::: Data listing :::

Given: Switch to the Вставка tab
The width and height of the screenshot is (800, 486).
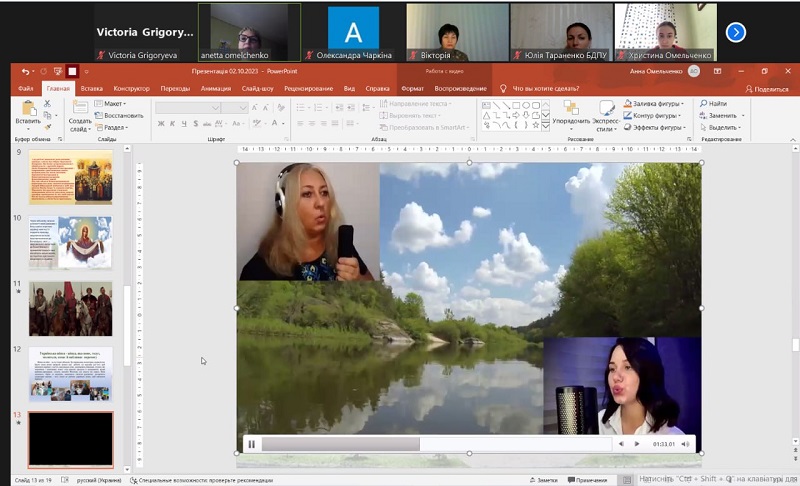Looking at the screenshot, I should coord(92,89).
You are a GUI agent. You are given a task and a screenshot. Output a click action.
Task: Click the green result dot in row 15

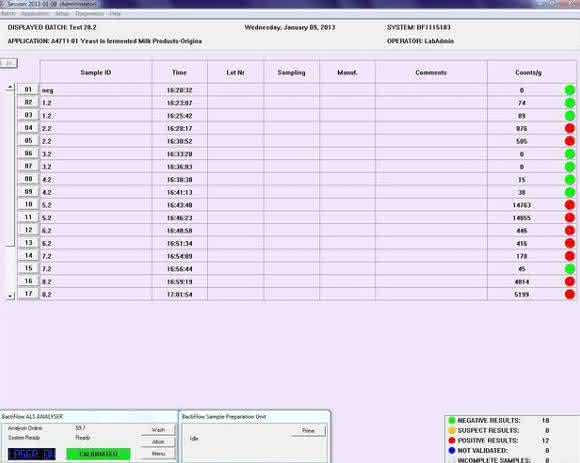pyautogui.click(x=570, y=269)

:::

## Try it
Repeat, exactly and in full, all records above, but include no pictures.

## Response area
Given: Switch to the Вставка tab
The width and height of the screenshot is (800, 486).
Looking at the screenshot, I should coord(92,89).
You are a GUI agent. You are given a task and a screenshot. Output a click action.
Task: Click the green result dot in row 15

pyautogui.click(x=570, y=269)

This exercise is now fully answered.